What to do: Exactly as written, please repeat the data that follows, but not the pictures.

Entries provided:
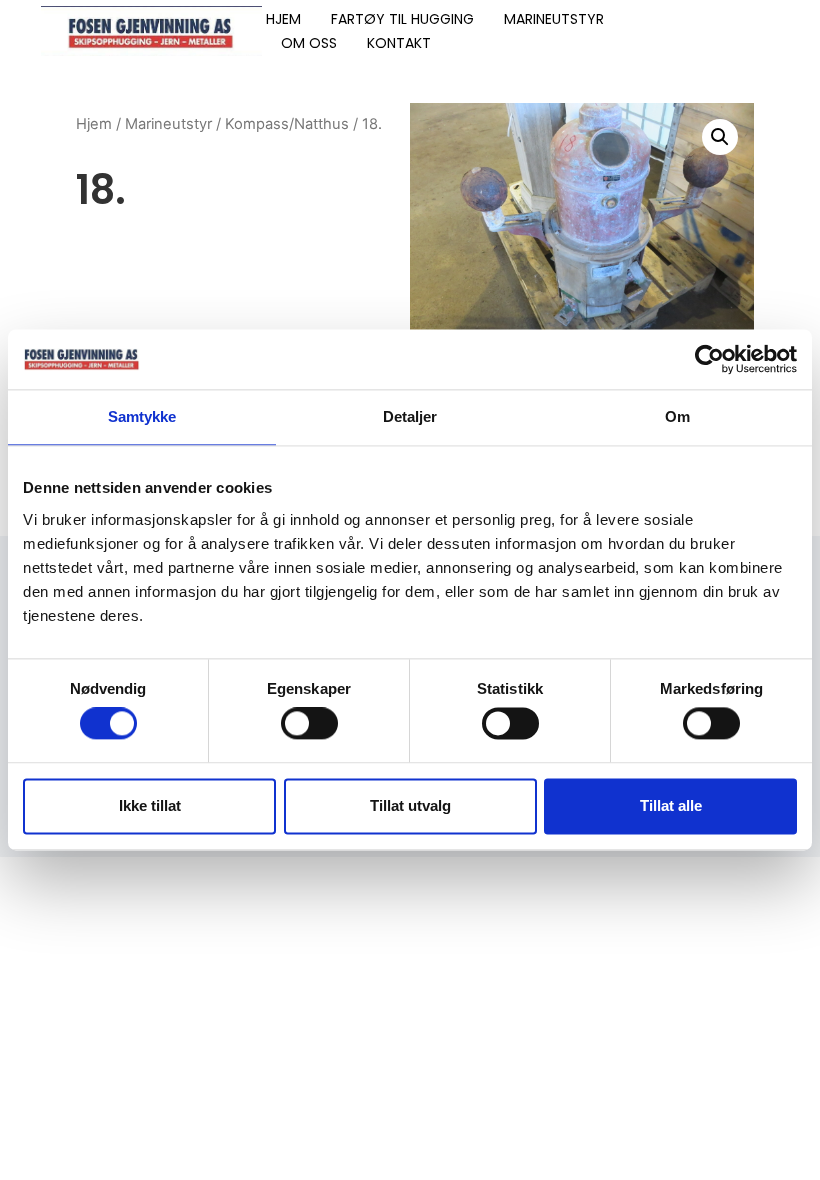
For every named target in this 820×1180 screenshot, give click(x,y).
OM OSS (309, 43)
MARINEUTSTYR (554, 19)
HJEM (283, 19)
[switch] (309, 724)
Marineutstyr (168, 124)
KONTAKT (399, 43)
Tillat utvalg (410, 805)
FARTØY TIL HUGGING (402, 19)
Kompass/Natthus (287, 124)
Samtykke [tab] (142, 416)
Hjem (94, 124)
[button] (720, 137)
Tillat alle (671, 805)
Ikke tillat (150, 805)
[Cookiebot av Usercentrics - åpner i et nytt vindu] (709, 359)
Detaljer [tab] (410, 416)
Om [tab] (677, 416)
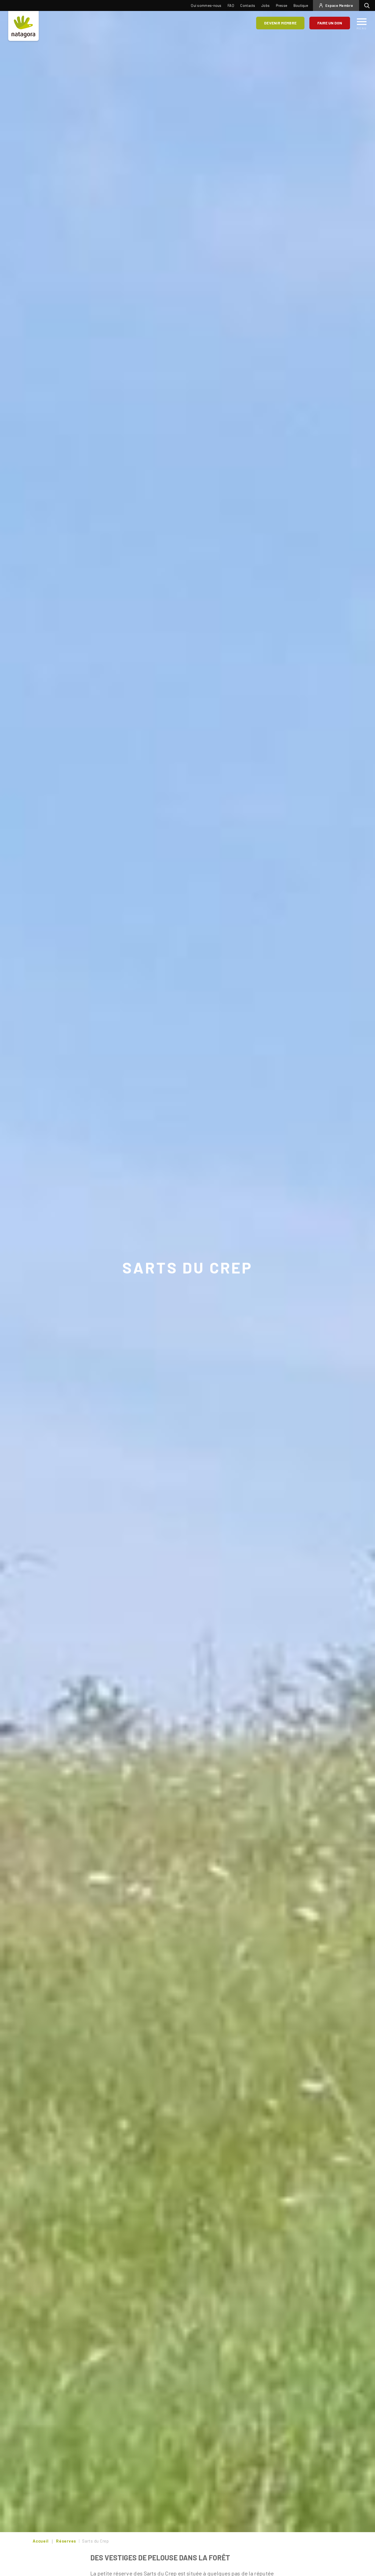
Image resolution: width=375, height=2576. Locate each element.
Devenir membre (280, 23)
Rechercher (368, 5)
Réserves (66, 2540)
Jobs (265, 5)
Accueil (40, 2540)
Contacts (247, 5)
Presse (281, 5)
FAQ (231, 5)
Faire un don (329, 23)
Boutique (300, 5)
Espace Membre (339, 5)
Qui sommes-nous (206, 5)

Expected answer:
For every named target in this 820×1180 screenshot, give click(x,y).
OM OSS (309, 43)
MARINEUTSTYR (554, 19)
HJEM (283, 19)
[switch] (309, 724)
Marineutstyr (168, 124)
KONTAKT (399, 43)
Tillat utvalg (410, 805)
FARTØY TIL HUGGING (402, 19)
Kompass/Natthus (287, 124)
Samtykke [tab] (142, 416)
Hjem (94, 124)
[button] (720, 137)
Tillat alle (671, 805)
Ikke tillat (150, 805)
[Cookiebot av Usercentrics - åpner i et nytt vindu] (709, 359)
Detaljer [tab] (410, 416)
Om [tab] (677, 416)
Image resolution: width=375, height=2576. Locate each element.
Devenir membre (280, 23)
Rechercher (368, 5)
Réserves (66, 2540)
Jobs (265, 5)
Accueil (40, 2540)
Contacts (247, 5)
Presse (281, 5)
FAQ (231, 5)
Faire un don (329, 23)
Boutique (300, 5)
Espace Membre (339, 5)
Qui sommes-nous (206, 5)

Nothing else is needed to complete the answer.